FIG. 7b illustrates drive signal 136 and light modulator response 138 for A=0 and D=1, or gray scale level 8. The combined duration of slots A′, D1′, and D2′ would produce an optical response corresponding to a gray scale intensity of 9, if A=D=1, since bit slot A′ has a time weight of 1 and slots D1′+D2′ have a time weight of 8. However, region 142 represents the area influenced by bit A, corresponding to slot A′. The duration of slot A′ has been established such that it produces the correct optical response. Thus, region 142 represents a time weighted optical response of 1. However, since region 142 represents A=0 or OFF, the time weighted value of the region 142 optical response (1) reduces the total optical response (9), and the remaining area has a value of 8 (9−1), the correct optical response for D=1, A=0.

FIG. 7c illustrates the inverse of the FIG. 7b case. Here, as shown in drive signal 144, bit A has a value of 1 and bit D has a value of 0, representing gray scale level 1. Again, because the duration of slot A′ has been determined and lengthened such that the correct optical response results, region 146 of light modulator response 148 represents a gray scale level of 1. Further, because the light modulator is in the OFF state for the remainder of the time, the correct optical response for gray scale level 1 results.

Finally, FIG. 7d illustrates the A=1, D=1 case, or gray scale level 9, as shown by drive signal 150. Further, as illustrated by light modulator response 152, the light modulator is always ON. Because the light modulator is always ON, the correct optical response for gray scale level 9 results.

Thus, the present embodiment produces the correct optical response for all possible combinations of bit A and D values. In the two cases where bits A and D have the same value, as described above with reference to FIGS. 7a and 7 d, embedding the deficient slot, slot A, inside a larger, sufficient slot, slot D, eliminates all light modulator transitions associated with slot A, thus eliminating the effects of the non-zero response time. In the other two cases when bits A and D have different values, as discussed with reference to FIGS. 7b and 7 c, the duration of the embedded slot is determined so as to either add or subtract a single unit of optical response, thus ensuring that the remaining units of optical response are due entirely to the effects of slot D.
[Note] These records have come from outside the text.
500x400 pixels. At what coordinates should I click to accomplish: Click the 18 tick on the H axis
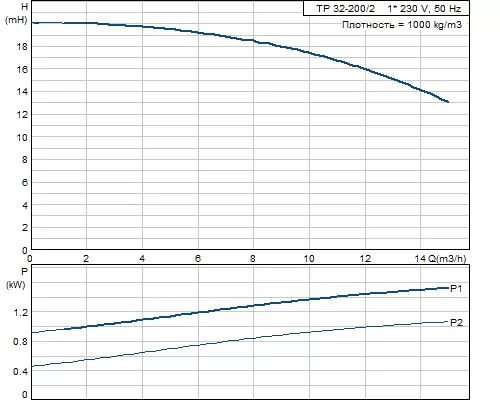pyautogui.click(x=22, y=47)
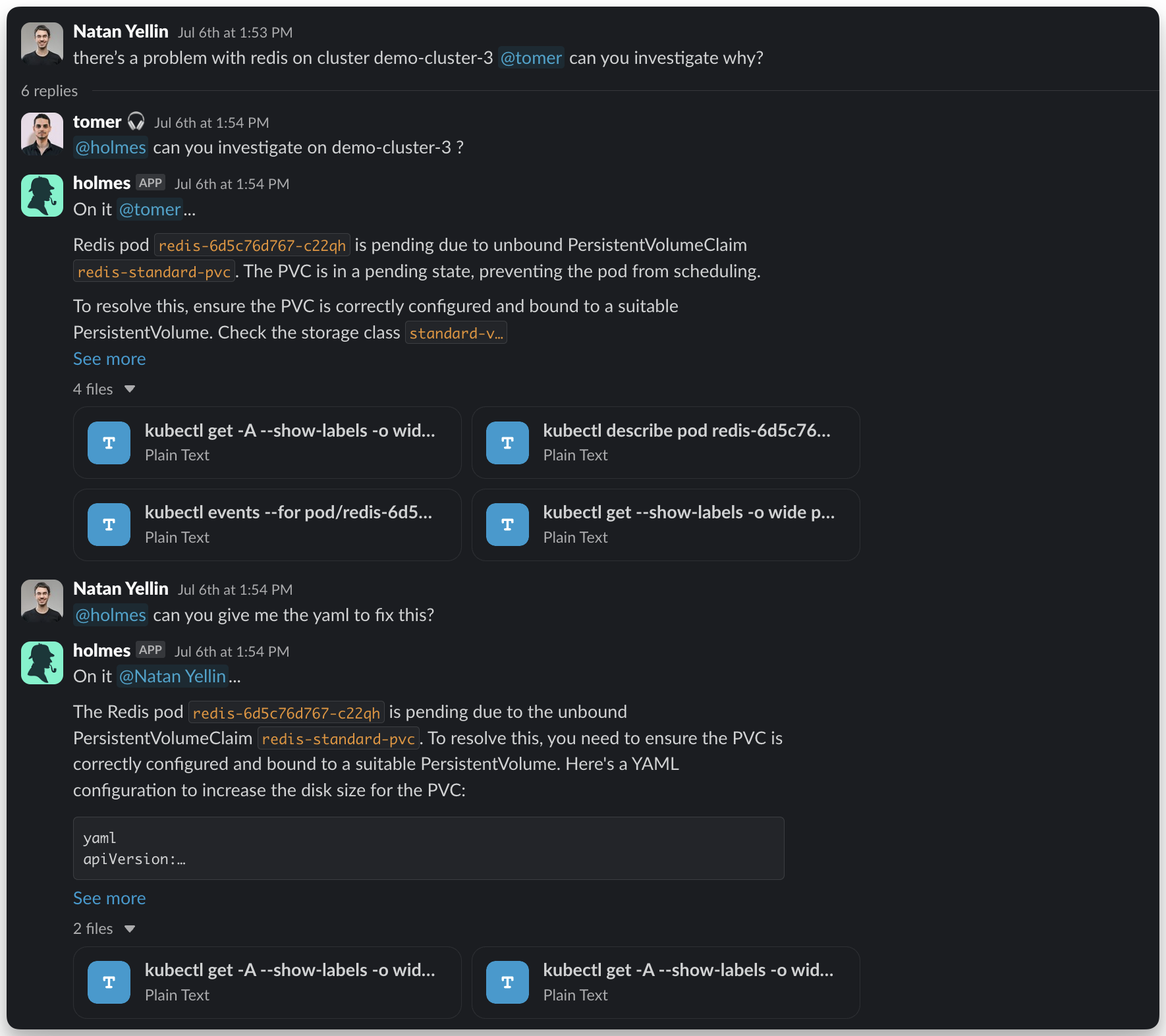Open the kubectl get --show-labels -o wide p... file icon

[507, 525]

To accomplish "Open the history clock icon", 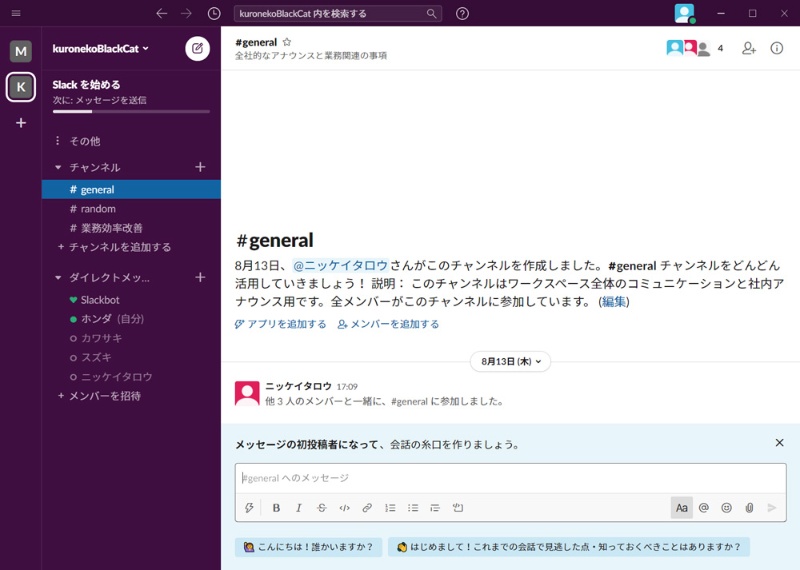I will (214, 13).
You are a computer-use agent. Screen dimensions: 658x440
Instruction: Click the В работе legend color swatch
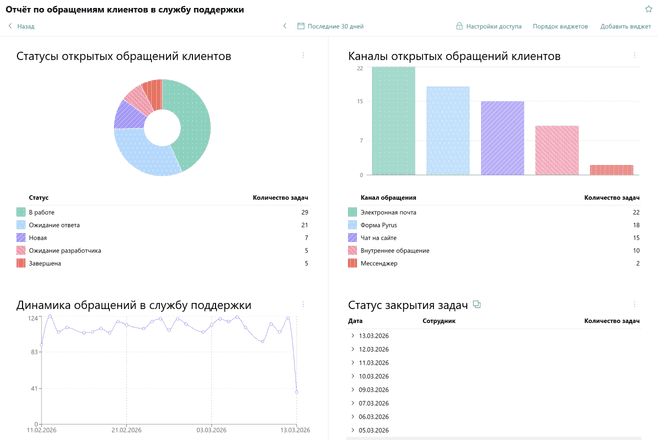coord(21,212)
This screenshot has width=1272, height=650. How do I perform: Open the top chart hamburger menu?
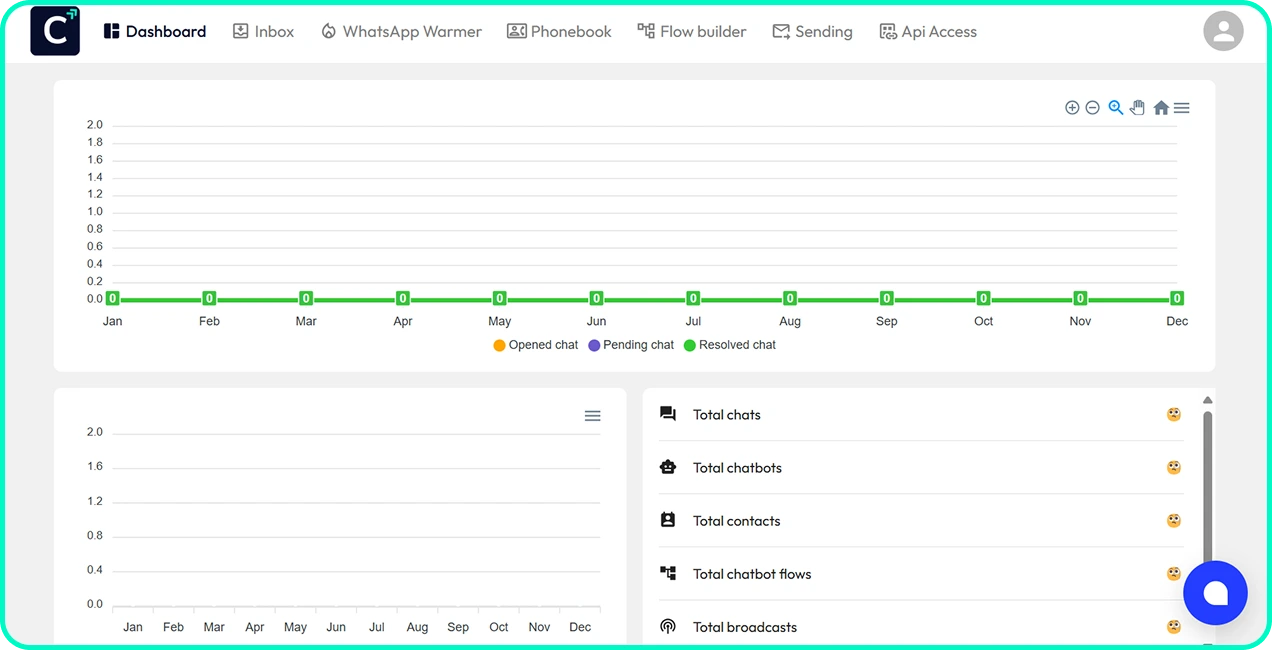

It should be noted that the aforedescribed method is not limited to four-bit gray scale binary display systems or even display systems. The method applies equally to binary display systems of any gray scale level. The method also applies equally to any multi-state (e.g., tertiary) light modulating systems where the light modulator has a finite, non-zero response time to change between states and one of the slots has duration shorter than the response time. Further, the present invention is not limited to systems wherein only one slot has duration shorter than the response time of the light modulator. Multiple slots with duration shorter than the response time of the light modulator may be embedded within bits having duration greater than the response time of the light modulator. Further, more than one bit with duration shorter than the response time of the light modulator may be embedded within a single bit having duration longer than the response time of the light modulator. An example of an embodiment wherein multiple slots are embedded within another slot is illustrated in FIGS. 8a and 8 b. Further, the figures are illustrated on a unit square graph in order to show the relationships in the areas represented by the various bits before and after stretching.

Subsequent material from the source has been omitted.